Sampang, (Media Madura) – Sengketa lahan pembebasan tanah Waduk Nipah di Kecamatan Banyuates, Kabupaten Sampang, Madura, Jawa Timur, kembali mencuat. Hal itu diketahui setelah tiga warga Desa Montor, Kecamatan Banyuates, mendatangi kantor Badan Pertanahan Nasional (BPN) Sampang, Kamis (14/12/2017) pukul 11.45 WIB.
H. Abdus (55) perwakilan warga Montor, mengatakan kedatangannya ke BPN untuk meminta kejelasan persoalan ketidaksesuaian harga tanah yang dinilai janggal serta tidak seimbang. Termasuk pengukuran tanah dilakukan oleh pihak BPN tidak sesuai dan cenderung berkurang dari ukuran sebelumnya hingga mencapai 1.000 meter persegi.
“Tanah saya itu 3.850 meter persegi, tapi di daftar apresel hanya tercatat seluas 2.823 meter persegi, nah ini kok hilang dan ada selisih, bahkan tanah yang ada di pinggir jalan justru lebih murah dibandingkan tanah yang ada di dalam,” ucapnya ditemui di kantor BPN Sampang, Kamis (14/12/2017).
H. Abdus menjelaskan, harga tanah miliknya yang ada di pinggir jalan dipatok sekitar Rp 204 ribu per meter. Sedangkan yang ada di dalam semakin mahal yakni seharga Rp 340 ribu per meter.
Menurutnya, ada ratusan lahan milik warga lainnya terdampak saluran irigasi Waduk Nipah yakni di bagian timur berada di Desa Banyusokah, Kecamatan Ketapang dan di bagian barat berada di Desa Montor, Kecamatan Banyuates.
“Sampai saat ini masih belum dilakukan pembebasan lahan, kami berharap pihak apresel dan BPN tidak tebang pilih,” harapnya.
Sementara itu, Kabid Pengadaan Tanah BPN Kabupaten Sampang Rijadmoko, mengaku data tanah warga tersebut sudah berdasarkan hasil pengukuran. Apabila ada warga yang merasa keberatan maka pihaknya bersedia untuk dilakukan pengukuran kembali.

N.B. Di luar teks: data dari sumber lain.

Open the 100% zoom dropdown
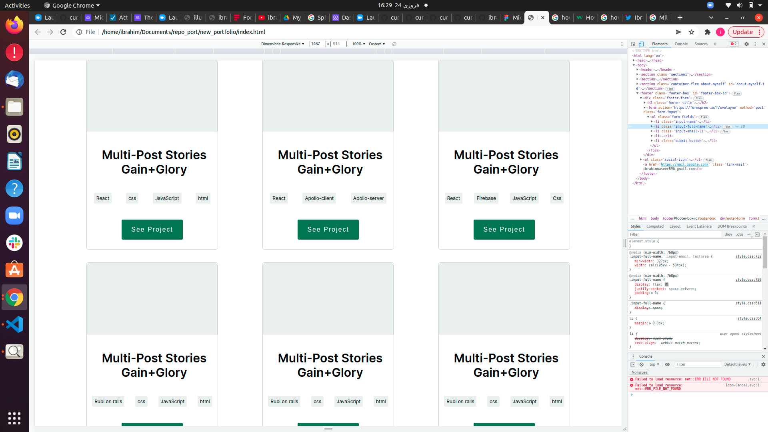This screenshot has height=432, width=768. click(358, 44)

Hanya saja terkait harga pembebasan lahan bukan menjadi kewenangan lembaganya. Yaitu kewenangan pihak ketiga.
“Kalau masalah keuangan atau harga lahan kami tidak tahu, sebab yang menilai itu apresel (tim penilai independen) dan masalah pengukuran berdasarkan pengajuan masyarakat,” ungkapnya.
Sekedar diketahui, waduk Nipah merupakan waduk terbesar di Kabupaten Sampang itu diresmikan langsung oleh Presiden Joko Widodo pada Sabtu (19/3/2016) lalu.
Pembangunan waduk itu digagas sejak era Orde Baru yaitu tahun 1973. Sedangkan, pembebasan lahan dimulai pada tahun 1982, tetapi pembangunannya berhenti pada tahun 1993 karena adanya konflik berdarah tentang proses pembebasan lahan. Setelah lama mandek, pengerjaan waduk dimulai lagi pada 2008.
Tragedi berdarah waduk Nipah terjadi pada 25 September 1993. Proses pembebasan tanah menjadi pemicu empat nyawa warga melayang karena tembakan aparat.
Waduk Nipah dibangun di atas tanah seluas 527 hektar di tiga desa di Kecamatan Banyuantes, yakni Desa Montor, Nagasareh, dan Tebanah. Waduk itu juga mencakup lahan di Desa Banyusokah, Kecamatan Ketapang.
Waduk tersebut untuk mengairi sawah seluas
1.150 hektar. Diantaranya, 925 ha sawah baru hasil pengembangan sawah tadah hujan, dan 225 ha merupakan areal sawah existing .
Pembangunan waduk ini diharapkan memiliki dampak yang sangat baik bagi masyarakat dan sifatnya panjang.